From the records below, please return each line that holds the word "Chrome".

Stored records:
- - -

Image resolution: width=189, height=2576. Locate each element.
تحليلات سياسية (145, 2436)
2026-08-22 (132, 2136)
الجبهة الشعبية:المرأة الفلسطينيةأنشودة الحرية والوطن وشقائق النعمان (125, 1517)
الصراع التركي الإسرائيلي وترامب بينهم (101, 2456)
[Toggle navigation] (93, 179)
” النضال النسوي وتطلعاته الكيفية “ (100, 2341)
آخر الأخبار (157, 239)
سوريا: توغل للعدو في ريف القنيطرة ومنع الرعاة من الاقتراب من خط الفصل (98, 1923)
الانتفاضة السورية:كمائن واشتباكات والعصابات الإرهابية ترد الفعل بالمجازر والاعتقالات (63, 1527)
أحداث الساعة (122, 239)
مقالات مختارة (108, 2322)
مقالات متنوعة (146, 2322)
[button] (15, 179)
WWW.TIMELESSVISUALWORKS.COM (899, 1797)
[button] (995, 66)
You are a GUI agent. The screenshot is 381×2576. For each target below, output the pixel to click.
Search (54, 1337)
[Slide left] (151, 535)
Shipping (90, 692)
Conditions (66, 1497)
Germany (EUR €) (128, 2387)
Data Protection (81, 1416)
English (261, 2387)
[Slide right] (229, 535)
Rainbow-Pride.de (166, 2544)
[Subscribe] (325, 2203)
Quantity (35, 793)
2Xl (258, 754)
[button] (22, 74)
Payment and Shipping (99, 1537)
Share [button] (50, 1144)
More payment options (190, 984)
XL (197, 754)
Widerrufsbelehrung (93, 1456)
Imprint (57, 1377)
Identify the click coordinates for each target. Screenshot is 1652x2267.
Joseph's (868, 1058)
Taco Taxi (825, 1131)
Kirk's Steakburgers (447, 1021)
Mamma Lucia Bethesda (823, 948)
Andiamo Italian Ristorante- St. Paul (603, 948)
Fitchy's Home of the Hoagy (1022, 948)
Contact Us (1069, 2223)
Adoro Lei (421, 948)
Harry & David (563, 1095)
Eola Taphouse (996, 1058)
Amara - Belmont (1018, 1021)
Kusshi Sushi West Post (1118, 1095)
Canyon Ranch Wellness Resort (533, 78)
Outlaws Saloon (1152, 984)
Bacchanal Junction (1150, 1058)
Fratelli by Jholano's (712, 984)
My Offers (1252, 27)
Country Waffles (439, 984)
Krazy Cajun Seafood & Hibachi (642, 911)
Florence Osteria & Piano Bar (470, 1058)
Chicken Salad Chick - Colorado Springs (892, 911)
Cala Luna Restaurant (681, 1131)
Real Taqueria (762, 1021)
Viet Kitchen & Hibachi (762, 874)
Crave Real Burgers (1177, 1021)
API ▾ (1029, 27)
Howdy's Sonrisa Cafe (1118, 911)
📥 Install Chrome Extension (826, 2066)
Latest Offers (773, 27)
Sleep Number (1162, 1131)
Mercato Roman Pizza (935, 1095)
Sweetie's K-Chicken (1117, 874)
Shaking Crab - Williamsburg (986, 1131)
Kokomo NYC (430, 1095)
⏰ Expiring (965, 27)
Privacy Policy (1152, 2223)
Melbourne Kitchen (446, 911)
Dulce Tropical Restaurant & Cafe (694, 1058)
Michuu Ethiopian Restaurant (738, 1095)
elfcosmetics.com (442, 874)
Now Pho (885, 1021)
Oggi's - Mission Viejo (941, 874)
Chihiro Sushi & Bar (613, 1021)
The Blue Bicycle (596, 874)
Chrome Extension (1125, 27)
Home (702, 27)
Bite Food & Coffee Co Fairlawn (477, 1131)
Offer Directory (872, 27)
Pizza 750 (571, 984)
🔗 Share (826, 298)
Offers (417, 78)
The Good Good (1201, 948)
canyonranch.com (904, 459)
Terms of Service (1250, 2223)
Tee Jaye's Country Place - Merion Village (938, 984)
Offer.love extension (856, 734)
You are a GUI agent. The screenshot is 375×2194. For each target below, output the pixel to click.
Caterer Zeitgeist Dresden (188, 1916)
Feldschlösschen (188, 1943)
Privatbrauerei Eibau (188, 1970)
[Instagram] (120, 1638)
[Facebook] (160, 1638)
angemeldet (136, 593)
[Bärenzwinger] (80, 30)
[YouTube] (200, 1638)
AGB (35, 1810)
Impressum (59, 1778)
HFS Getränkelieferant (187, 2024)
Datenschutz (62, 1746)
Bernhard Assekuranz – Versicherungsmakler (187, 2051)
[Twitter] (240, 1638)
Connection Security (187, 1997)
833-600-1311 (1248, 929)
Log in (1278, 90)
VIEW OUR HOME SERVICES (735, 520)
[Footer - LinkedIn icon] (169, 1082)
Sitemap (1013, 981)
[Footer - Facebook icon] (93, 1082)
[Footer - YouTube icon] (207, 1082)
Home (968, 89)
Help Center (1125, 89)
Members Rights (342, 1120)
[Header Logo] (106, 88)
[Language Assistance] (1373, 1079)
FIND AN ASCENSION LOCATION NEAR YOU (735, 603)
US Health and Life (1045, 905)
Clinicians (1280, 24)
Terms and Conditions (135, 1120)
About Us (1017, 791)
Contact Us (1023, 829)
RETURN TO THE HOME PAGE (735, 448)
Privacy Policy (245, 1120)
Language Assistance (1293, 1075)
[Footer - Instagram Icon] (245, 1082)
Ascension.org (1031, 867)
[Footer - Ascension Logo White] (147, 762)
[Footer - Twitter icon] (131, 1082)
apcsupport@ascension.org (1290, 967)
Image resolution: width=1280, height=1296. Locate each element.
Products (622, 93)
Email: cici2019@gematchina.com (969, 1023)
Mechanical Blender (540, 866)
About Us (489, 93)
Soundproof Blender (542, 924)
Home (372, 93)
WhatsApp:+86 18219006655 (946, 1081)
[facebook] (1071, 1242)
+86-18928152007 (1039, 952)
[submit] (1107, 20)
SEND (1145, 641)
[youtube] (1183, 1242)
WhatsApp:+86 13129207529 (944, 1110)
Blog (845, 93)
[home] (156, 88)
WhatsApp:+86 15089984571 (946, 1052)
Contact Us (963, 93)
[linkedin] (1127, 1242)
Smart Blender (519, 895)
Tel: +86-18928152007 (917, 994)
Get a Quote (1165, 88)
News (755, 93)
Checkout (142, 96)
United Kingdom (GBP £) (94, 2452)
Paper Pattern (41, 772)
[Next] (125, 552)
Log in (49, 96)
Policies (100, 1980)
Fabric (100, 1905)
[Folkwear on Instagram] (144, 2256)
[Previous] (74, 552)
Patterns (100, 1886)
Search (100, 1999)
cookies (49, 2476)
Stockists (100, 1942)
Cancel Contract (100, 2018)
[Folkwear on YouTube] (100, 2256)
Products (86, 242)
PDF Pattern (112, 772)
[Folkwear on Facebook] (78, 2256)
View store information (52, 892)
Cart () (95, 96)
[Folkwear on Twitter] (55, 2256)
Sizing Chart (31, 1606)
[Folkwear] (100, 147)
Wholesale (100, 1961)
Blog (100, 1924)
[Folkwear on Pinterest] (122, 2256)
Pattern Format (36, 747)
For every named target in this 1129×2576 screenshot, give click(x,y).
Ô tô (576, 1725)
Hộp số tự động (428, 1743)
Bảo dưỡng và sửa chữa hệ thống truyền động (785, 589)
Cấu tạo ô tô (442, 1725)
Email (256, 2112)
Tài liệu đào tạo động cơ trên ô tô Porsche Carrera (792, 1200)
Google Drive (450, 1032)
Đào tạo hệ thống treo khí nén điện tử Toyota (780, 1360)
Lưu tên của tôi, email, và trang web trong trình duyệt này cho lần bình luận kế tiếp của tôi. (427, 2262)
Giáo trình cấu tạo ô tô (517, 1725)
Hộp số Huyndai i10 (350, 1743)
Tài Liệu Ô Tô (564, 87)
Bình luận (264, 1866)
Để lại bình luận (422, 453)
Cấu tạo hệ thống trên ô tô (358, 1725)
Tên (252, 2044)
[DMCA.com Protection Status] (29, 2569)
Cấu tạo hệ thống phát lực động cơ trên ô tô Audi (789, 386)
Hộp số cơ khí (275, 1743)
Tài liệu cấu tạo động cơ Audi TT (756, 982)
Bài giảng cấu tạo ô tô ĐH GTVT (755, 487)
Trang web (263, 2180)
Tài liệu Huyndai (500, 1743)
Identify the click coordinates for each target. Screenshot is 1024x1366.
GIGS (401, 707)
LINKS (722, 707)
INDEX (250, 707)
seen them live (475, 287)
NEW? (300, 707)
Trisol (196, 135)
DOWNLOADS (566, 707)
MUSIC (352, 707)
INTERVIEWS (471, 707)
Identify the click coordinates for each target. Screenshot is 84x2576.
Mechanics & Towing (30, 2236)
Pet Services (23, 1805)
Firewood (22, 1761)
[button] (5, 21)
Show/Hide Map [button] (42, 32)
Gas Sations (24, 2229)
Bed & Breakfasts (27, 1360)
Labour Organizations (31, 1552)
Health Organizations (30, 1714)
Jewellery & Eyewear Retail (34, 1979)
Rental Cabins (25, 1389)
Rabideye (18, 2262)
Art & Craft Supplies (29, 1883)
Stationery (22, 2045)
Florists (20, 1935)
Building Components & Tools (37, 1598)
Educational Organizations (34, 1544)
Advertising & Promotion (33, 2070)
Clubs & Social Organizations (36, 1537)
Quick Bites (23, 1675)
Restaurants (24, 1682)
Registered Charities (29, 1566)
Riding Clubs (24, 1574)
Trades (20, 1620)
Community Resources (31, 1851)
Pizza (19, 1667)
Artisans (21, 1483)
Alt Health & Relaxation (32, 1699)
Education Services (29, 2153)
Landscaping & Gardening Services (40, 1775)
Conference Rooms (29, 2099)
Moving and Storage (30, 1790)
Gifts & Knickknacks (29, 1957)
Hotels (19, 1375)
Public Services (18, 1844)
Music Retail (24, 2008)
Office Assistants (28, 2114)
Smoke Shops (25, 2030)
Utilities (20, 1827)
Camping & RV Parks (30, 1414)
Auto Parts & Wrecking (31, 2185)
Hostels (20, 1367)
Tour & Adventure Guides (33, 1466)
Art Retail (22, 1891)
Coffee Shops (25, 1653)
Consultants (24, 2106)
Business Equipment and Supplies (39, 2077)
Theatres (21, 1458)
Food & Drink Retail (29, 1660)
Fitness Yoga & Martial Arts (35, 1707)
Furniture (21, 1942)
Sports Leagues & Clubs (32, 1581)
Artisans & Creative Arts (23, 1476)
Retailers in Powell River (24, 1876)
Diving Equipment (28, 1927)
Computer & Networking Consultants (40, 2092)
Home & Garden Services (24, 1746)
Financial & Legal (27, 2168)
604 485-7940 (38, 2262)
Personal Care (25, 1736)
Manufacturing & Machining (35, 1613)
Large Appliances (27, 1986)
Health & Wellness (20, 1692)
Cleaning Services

- - -

#### RESPONSE:
📥 Install Chrome Extension (826, 2066)
Chrome Extension (1125, 27)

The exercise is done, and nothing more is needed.